● **Written exercise A**:
In the Grenville crustal-thickness article, where was the thickest crust found, and how thick was it?
● **Written exercise B**:
Using the Grenville crustal-thickness article, explain why the Grenville orogen is thought to have formed through continent–continent collision.
● **Written exercise C**:
Extend the Grenville crustal-thickness article past its final sentence.

● **Excerpt**:
......

Elsevier

Tectonophysics

Volume 420, Issues 1–2, 26 June 2006, Pages 223-238
Tectonophysics

Crustal thickness and VP/VS variations in the Grenville orogen (Ontario, Canada) from analysis of teleseismic receiver functions

https://doi.org/10.1016/j.tecto.2006.01.023Get rights and content

Abstract

We have developed a simple semblance-weighted stacking technique to estimate crustal thickness and average VP/VS ratio using teleseismic receiver functions. We have applied our method to data from 32 broadband seismograph stations that cover a 700 × 400 km2 region of the Grenville orogen, a 1.2–0.98 Ga Himalayan-scale collisional belt in eastern North America. Our seismograph network partly overlaps with Lithoprobe and other crustal refraction surveys. In 8 out of 9 cases where a crustal-refraction profile passes within 30 km of a seismograph station, the two independent crustal thickness estimates agree to within 7%. Our regional crustal-thickness model, constructed using both teleseismic and refraction observations, ranges between 34.0 and 52.4 km. Crustal-thickness trends show a strong correlation with geological belts, but do not correlate with surface topography and are far in excess of relief required to maintain local isostatic equilibrium. The thickest crust (52.4 ± 1.7 km) was found at a station located within the 1.1 Ga mid-continent (failed) rift. The Central Gneiss Belt, which contains rocks exhumed from deep levels of the crust, is characterized by VP/VS ranging from 1.78 to 1.85. In other parts of the Grenville orogen, VP/VS is found to be generally less than 1.80. The thinnest crust (34.5–37.0 km) occurs northeast of the 0.7 Ga Ottawa–Bonnechere graben and correlates with areas of high intraplate seismicity.

Introduction

The 1.2–0.98 Ga Grenville orogeny was one of the most extensive mountain-building episodes in Earth history. The orogen is exposed primarily in a 2000 × 500 km2 region along the southeastern edge of the Canadian shield, but correlative crustal units underlie a large portion of the U.S. mid-continent, and also occur in parts of Scandinavia, Australia, Africa and Antarctica (Karlstrom et al., 1999). The scale and tectonic architecture of the Grenville orogen resemble the modern Alpine–Himalayan orogen, suggesting that it formed as the result of broadly similar continent–continent collisional processes (Carr et al., 2000). Several recent tectonic models also emphasize the pre-collisional history of the orogen, during which an Andean-style convergent margin persisted for almost 800 Ma along the southeastern margin of the North-American protocontinent, Laurentia (Rivers, 1997).

The Moho is a first-order geological discontinuity that separates crustal rocks from denser underlying lithospheric mantle material. The depth to the Moho is highly variable beneath modern mountain belts, with crustal thicknesses as great as 80 km beneath high orogenic plateaus such as Tibet and the Altiplano, adjacent to areas of more normal continental crustal thickness (∼35–40 km; Mooney et al., 1998). In the Grenville orogen, few vestiges of mountainous relief are preserved at the surface, but significant variations in crustal thickness have been documented by a number of large-scale refraction experiments that have been carried out across the region since the 1950s (Table 1). In the first experiment in this region, Hodgson (1953) placed recording instruments along a line in northern Ontario and derived values of 35.5 km for crustal thickness, 6.25 km/s for Pg velocity and 8.18 km/s for Pn velocity. These measurements stand to this day as representative values for the Canadian Shield.

......

(Item coordinate data)
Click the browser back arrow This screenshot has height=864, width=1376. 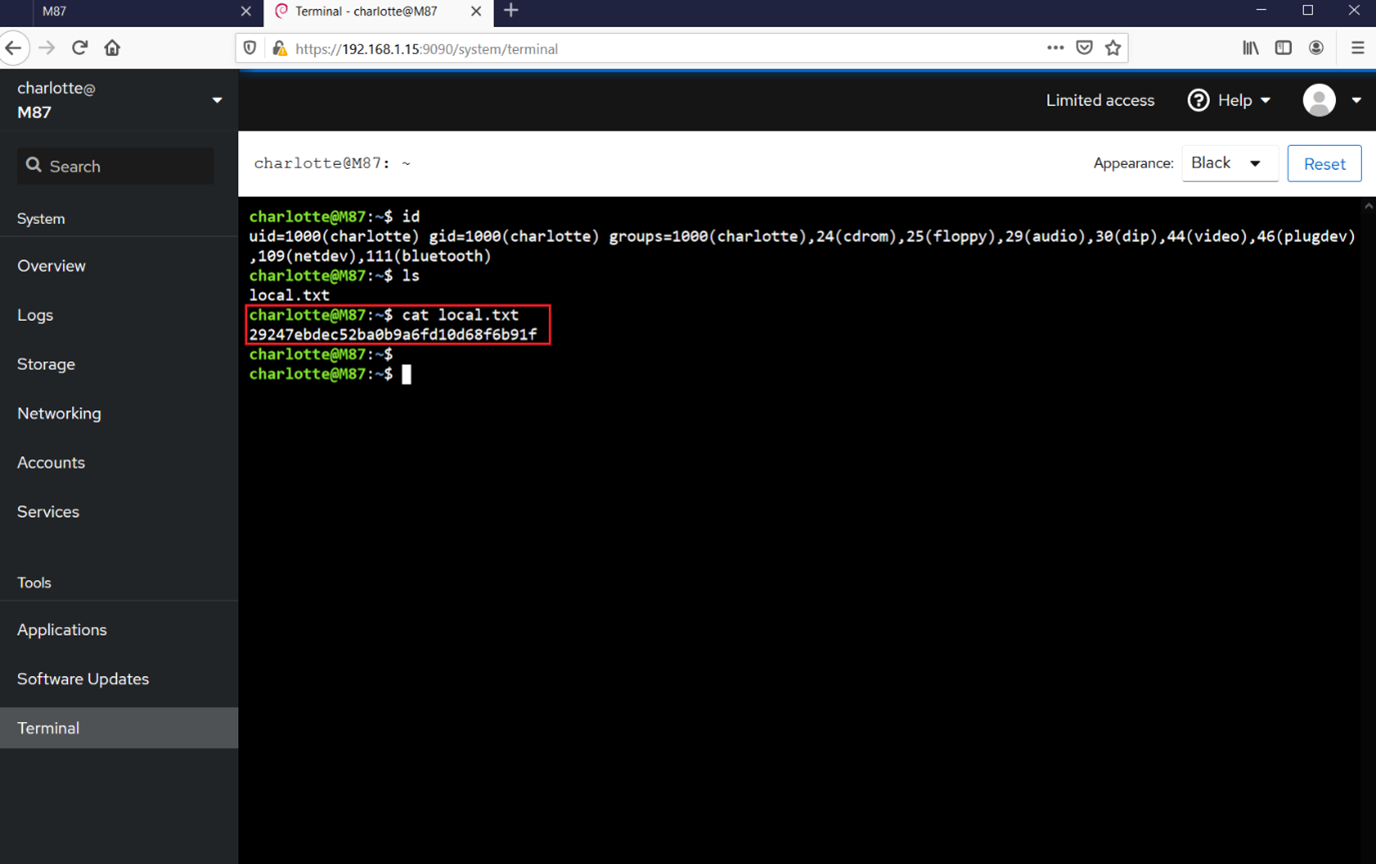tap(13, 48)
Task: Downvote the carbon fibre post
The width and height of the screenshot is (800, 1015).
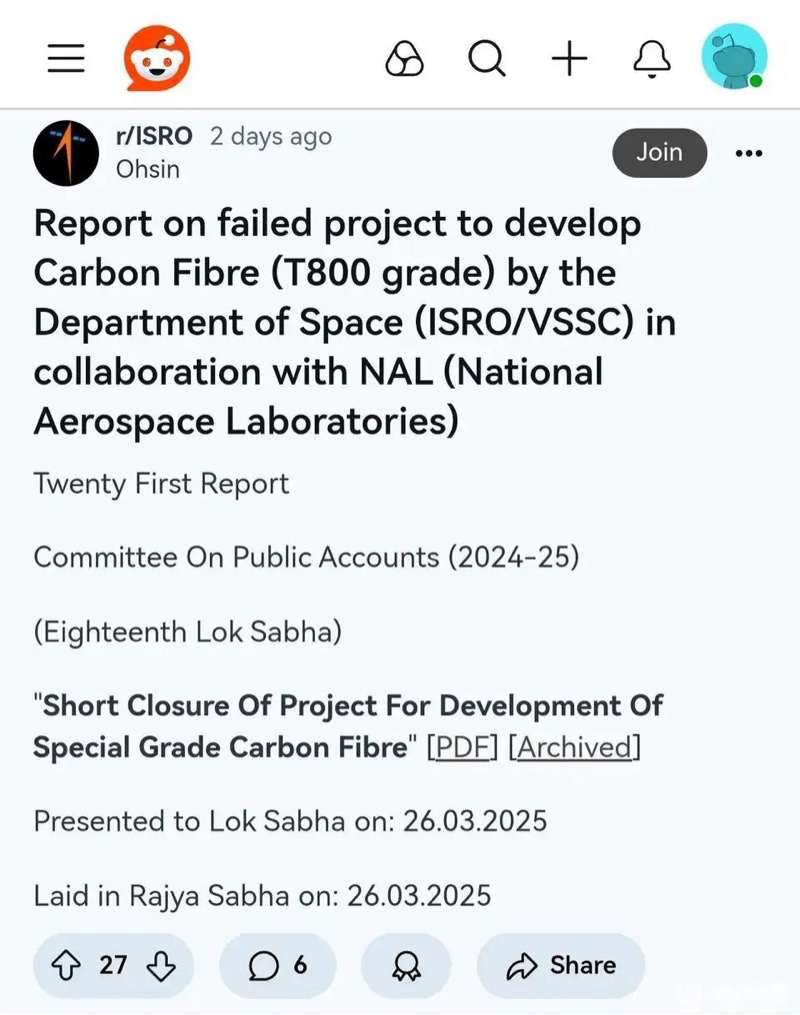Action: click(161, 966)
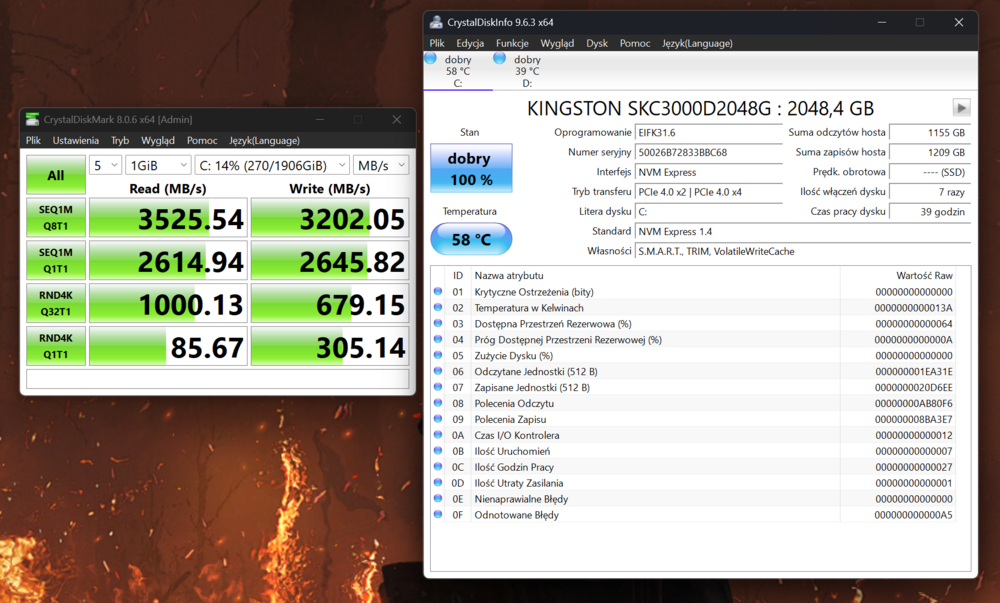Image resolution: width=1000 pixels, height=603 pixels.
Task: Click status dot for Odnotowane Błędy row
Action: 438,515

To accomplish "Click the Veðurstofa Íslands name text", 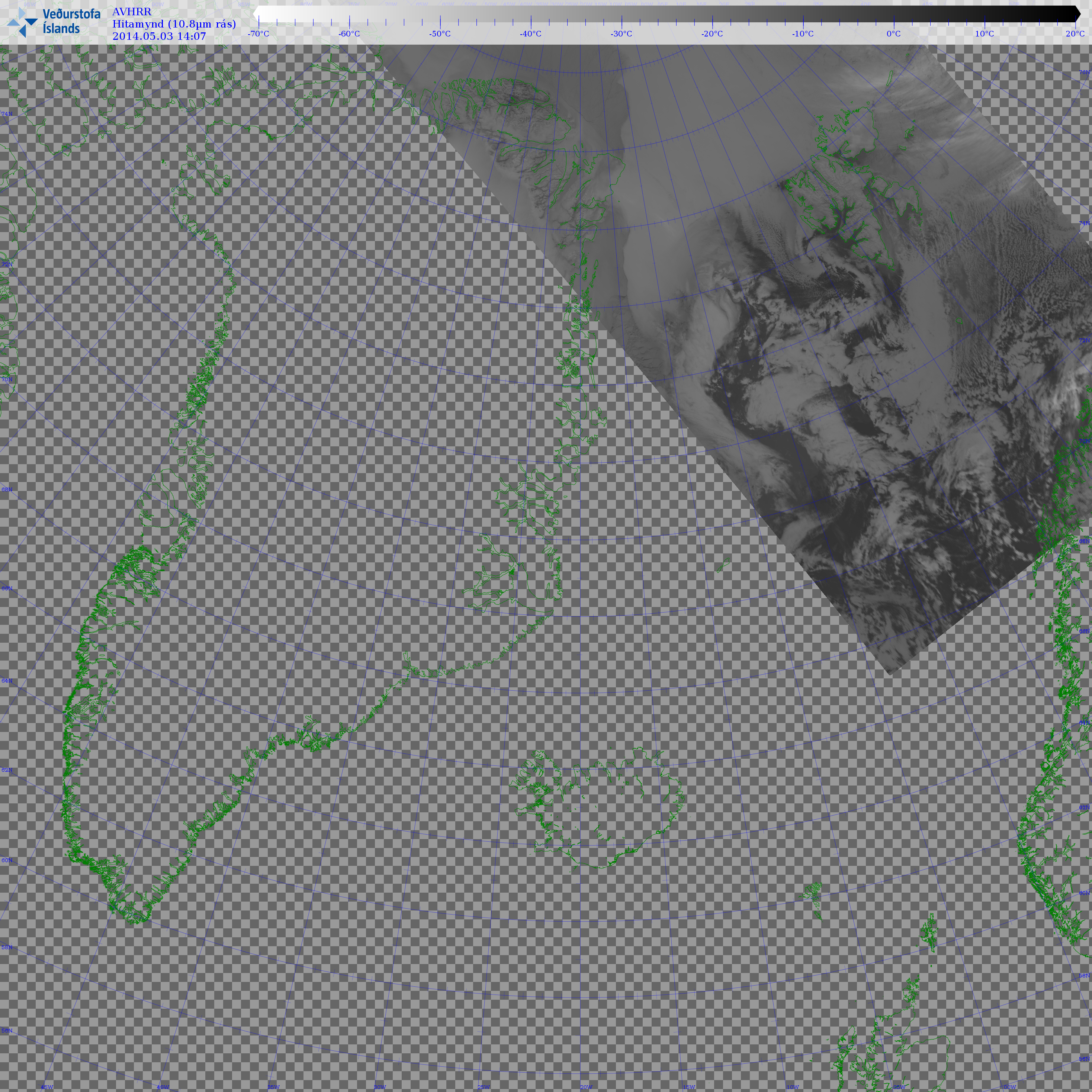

......

● **Final answer A**:
It was found at a station within the 1.1 Ga mid-continent (failed) rift, where the crust measured 52.4 ± 1.7 km.

● **Final answer B**:
The scale and tectonic architecture of the Grenville orogen resemble those of the modern Alpine–Himalayan orogen. That resemblance suggests it formed through broadly similar continent–continent collisional processes.

● **Final answer C**:
In 1992, Lithoprobe carried out a major seismic refraction experiment that crossed the Grenville Front on two transects. Over 40 drilled shot points were used, each recorded by over 400 instruments from the USGS and GSC. The large number of shots and receivers enabled researchers to analyze the data using tomographic techniques. For example, Winardhi and Mereu (1997) obtained a velocity model containing lateral velocity variations of up to 0.2 km/s in the upper crust between the Grenville and Superior Provinces. Their study confirmed that there is a major Moho trough to the south of the Grenville Front, as was found in previous studies of profiles across the Front (Mereu and Jobidon, 1971, Mereu et al., 1986). In a subsequent analysis of this data-set, Mereu (2000) used a combination of both P- and S-wave arrivals to compute Poisson's ratio along all of the profiles from measurements of the compressional-to-shear velocity ratio (VP/VS), by taking the ratio of the Pg arrival time to the Sg time (or PmP to SmS times for offsets greater than ∼150 km) for each trace. It can be easily shown that this approach yields an accurate measurement of average VP/VS along the ray path, even for variable crustal velocity field.

Zhu and Kanamori (2000) have developed a simple technique to estimate average crustal thickness and VP/VS directly from teleseismic receiver functions. Their method provides robust “point” estimates of Moho depth and VP/VS by exploiting strong Moho phases that typically dominate the initial part (∼25 s) of a receiver-function record. By stacking several modes of crustal reverberations, their method is largely insensitive to uncertainties in crustal velocity. Since the receiver-function technique involves passive recording of distant earthquakes, it provides a relatively inexpensive way to obtain crustal thickness and VP/VS information over a large area.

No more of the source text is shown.